RECORDS PROVIDED

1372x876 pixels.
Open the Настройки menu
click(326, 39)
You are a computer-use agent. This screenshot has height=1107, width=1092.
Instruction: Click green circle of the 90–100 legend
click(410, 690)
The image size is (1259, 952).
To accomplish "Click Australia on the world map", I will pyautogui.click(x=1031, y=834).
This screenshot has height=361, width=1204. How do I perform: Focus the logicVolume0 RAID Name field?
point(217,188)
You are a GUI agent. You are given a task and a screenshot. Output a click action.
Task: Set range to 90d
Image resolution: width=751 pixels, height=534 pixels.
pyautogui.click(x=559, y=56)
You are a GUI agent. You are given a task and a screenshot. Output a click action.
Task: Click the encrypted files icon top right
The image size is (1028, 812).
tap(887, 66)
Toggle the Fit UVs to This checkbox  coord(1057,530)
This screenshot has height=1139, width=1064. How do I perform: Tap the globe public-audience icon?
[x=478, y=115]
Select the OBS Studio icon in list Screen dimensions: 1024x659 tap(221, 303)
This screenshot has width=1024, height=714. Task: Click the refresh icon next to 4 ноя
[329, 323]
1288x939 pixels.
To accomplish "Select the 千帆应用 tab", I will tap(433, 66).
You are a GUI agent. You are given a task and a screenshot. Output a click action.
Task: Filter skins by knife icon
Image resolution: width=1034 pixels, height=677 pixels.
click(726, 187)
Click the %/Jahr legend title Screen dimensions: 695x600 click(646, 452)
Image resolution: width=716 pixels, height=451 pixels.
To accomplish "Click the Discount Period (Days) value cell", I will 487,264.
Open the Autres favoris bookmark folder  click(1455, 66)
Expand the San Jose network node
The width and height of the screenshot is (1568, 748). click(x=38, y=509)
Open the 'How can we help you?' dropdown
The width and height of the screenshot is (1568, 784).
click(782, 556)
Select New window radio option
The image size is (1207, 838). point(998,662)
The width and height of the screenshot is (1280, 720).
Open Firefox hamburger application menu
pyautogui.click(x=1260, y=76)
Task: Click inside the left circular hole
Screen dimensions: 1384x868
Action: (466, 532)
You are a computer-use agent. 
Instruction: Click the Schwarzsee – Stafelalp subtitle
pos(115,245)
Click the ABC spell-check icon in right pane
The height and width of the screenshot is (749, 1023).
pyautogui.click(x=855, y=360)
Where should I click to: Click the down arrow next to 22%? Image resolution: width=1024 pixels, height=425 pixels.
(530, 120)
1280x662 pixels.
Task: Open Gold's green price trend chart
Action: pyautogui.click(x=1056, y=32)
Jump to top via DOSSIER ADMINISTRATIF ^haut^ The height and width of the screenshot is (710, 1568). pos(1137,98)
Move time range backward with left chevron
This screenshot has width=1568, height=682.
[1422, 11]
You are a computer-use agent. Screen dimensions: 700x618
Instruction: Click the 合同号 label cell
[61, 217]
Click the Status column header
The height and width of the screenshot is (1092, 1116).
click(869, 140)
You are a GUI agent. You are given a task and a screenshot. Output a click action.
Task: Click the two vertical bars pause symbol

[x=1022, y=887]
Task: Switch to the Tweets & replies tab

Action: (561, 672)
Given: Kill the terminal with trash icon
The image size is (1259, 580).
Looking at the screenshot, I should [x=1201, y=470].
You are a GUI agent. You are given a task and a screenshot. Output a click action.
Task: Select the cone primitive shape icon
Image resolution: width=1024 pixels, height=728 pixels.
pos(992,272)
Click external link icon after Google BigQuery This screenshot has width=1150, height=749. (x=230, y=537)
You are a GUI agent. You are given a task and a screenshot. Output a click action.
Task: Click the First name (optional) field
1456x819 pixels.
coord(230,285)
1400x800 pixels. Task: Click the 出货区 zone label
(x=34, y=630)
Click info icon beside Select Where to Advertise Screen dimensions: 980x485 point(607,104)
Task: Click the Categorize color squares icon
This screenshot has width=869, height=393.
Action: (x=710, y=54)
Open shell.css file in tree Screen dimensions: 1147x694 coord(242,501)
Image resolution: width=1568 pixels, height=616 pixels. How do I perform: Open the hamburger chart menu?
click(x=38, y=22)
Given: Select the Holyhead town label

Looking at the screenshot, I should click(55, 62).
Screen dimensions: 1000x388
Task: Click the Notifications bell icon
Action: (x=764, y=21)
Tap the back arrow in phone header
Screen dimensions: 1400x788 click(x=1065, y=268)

EXERCISE REQUIREMENTS
For this task, write out exactly the lines of the entries above, starting at the line with "Click the %/Jahr" and ending at the line with "Open the Autres", both included, and no others.

EXERCISE SOLUTION
Click the %/Jahr legend title Screen dimensions: 695x600 click(646, 452)
Image resolution: width=716 pixels, height=451 pixels.
To accomplish "Click the Discount Period (Days) value cell", I will 487,264.
Open the Autres favoris bookmark folder  click(1455, 66)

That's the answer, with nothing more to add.